• _RECORDS FOR THIS EXERCISE_
BEGIN

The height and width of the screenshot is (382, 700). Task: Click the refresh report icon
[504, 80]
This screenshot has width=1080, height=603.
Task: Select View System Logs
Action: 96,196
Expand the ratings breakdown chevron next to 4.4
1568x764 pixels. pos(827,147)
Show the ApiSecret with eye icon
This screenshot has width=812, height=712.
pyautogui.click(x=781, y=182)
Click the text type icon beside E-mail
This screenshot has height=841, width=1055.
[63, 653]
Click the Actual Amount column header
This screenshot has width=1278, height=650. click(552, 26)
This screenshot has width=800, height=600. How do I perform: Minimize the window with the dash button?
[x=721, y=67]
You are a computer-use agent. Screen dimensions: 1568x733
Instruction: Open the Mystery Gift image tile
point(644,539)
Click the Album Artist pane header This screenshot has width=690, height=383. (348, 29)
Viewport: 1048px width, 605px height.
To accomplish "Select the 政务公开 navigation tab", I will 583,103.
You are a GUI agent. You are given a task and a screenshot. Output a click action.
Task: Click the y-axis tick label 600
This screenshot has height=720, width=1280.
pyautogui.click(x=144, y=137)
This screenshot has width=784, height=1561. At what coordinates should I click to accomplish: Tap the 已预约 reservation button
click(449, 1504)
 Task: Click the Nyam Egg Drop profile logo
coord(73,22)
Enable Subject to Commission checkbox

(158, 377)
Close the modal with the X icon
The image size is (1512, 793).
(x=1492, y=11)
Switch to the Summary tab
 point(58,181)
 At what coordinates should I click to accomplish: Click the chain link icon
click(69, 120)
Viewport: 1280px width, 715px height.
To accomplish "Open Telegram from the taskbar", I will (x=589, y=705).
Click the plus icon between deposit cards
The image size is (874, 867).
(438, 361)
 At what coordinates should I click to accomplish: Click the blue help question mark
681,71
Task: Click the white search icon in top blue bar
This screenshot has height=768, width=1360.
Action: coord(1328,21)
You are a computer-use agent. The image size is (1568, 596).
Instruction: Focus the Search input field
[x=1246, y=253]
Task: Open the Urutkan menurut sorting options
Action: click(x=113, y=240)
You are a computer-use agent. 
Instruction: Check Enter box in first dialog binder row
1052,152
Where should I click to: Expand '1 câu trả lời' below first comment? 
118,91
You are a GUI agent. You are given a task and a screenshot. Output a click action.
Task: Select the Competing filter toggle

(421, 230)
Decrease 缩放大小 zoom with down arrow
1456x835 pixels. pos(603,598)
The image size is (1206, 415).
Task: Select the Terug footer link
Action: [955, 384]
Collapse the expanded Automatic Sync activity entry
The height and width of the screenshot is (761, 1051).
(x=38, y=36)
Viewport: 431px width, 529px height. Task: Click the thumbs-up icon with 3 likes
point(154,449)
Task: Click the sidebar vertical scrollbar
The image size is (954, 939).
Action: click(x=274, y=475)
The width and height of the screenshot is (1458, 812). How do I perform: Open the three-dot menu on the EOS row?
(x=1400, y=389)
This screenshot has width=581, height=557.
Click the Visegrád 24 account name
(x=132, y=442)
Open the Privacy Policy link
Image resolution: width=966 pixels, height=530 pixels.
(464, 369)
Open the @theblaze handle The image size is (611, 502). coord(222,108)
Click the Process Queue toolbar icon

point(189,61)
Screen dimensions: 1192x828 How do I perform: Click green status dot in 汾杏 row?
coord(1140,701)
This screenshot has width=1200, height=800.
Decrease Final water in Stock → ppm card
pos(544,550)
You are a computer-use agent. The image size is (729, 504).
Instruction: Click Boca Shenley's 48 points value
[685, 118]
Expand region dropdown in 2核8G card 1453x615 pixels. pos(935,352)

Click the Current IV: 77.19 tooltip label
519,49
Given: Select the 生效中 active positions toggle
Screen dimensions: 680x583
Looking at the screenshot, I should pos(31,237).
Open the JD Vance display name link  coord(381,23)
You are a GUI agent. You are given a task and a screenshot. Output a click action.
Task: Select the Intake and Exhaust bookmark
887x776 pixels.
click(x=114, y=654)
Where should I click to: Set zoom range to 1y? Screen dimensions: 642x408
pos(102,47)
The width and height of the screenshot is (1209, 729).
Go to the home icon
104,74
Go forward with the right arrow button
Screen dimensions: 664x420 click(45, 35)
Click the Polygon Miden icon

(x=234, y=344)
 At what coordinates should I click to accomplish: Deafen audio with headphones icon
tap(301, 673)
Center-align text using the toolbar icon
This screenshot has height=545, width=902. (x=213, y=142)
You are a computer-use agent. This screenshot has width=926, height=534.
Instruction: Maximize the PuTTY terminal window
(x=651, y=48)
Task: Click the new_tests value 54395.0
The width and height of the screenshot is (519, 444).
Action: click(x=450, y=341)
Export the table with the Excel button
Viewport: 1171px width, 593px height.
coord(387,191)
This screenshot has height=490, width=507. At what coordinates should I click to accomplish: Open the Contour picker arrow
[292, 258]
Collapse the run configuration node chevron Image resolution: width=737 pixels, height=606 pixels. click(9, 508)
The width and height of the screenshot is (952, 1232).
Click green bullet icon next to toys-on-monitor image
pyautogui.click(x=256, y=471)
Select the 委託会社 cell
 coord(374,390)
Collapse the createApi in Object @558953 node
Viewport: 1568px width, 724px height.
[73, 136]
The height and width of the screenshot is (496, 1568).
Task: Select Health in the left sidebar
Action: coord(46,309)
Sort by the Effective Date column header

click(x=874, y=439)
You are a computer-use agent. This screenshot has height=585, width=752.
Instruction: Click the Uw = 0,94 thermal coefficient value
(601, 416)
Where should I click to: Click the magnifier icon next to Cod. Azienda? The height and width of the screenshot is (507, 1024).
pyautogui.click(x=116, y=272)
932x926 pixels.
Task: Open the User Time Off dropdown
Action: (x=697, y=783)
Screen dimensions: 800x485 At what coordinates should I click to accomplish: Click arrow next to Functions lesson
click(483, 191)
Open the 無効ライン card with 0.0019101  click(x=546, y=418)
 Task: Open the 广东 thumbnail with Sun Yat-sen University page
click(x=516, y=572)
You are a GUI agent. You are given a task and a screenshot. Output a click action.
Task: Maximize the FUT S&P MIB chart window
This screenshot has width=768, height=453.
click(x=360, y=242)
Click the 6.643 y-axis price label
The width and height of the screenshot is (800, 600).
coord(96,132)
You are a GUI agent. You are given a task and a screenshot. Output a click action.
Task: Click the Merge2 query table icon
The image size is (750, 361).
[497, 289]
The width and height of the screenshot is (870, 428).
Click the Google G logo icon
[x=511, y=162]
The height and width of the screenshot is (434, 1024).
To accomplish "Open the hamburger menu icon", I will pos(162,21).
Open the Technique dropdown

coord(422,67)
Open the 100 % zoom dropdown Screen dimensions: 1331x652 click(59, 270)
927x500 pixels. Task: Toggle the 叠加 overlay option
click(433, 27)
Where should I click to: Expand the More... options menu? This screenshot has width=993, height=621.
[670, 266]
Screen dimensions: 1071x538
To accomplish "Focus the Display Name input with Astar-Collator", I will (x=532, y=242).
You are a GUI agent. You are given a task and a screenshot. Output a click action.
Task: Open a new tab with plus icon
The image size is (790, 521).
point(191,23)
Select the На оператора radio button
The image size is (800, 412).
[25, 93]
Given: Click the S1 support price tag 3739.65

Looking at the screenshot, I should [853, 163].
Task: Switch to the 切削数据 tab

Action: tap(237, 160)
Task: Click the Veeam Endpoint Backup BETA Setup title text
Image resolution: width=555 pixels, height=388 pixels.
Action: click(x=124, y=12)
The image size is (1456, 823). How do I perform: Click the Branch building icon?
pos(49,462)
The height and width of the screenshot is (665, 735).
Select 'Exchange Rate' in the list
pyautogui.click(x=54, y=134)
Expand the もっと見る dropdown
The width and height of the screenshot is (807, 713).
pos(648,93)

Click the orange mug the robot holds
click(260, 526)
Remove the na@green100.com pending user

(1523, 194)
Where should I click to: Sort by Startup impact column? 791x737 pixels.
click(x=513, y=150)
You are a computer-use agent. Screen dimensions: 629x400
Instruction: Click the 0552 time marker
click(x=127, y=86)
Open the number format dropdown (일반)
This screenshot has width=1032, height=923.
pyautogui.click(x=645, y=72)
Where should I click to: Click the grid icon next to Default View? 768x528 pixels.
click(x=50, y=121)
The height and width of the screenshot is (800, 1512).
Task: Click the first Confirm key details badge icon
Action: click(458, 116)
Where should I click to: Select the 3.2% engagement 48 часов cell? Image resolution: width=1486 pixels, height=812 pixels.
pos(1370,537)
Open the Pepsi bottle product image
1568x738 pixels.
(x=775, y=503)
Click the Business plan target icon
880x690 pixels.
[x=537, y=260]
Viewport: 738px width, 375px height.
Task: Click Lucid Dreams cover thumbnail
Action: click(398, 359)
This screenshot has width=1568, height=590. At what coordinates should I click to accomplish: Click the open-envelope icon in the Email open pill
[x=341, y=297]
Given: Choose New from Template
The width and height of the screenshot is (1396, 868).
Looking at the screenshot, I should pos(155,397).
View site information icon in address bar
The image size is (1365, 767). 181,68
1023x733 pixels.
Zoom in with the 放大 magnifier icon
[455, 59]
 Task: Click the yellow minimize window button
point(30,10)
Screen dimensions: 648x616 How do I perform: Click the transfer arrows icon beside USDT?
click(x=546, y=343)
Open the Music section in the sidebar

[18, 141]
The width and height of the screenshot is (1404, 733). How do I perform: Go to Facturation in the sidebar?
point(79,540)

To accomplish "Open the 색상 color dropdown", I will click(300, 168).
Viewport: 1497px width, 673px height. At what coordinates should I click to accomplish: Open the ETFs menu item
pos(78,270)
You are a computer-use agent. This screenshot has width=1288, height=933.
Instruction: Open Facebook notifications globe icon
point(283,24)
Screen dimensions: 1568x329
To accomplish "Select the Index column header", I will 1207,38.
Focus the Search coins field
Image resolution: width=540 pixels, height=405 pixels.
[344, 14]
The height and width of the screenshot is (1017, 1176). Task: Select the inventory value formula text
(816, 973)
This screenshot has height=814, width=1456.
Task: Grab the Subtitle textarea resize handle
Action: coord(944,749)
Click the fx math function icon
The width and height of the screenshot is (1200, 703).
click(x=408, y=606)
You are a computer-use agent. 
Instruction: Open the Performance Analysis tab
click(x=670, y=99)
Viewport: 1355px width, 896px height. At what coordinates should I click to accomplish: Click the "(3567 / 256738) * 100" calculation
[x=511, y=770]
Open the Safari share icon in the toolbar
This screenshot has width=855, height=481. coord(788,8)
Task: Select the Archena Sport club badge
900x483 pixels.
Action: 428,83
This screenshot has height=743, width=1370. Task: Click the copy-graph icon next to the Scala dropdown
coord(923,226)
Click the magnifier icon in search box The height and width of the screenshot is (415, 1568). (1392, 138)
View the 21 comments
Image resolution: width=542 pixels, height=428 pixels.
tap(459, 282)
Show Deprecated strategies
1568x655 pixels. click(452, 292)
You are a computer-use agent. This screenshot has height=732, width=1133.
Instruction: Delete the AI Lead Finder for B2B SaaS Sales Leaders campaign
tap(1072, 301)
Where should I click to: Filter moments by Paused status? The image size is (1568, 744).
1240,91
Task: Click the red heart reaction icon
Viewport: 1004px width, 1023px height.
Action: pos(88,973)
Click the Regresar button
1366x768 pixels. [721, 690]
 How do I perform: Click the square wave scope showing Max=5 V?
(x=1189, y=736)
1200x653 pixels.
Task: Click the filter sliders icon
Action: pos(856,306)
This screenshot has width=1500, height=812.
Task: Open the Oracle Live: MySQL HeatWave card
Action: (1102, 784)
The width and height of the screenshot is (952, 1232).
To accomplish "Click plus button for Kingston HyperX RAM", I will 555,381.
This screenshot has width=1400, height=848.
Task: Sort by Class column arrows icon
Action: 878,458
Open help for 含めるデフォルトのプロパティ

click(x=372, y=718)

END

• _WORK REQUEST_
Please find the lines in the data that contain the word "table" and copy them.

• _RESPONSE BOX_
Export the table with the Excel button
Task: Click the Merge2 query table icon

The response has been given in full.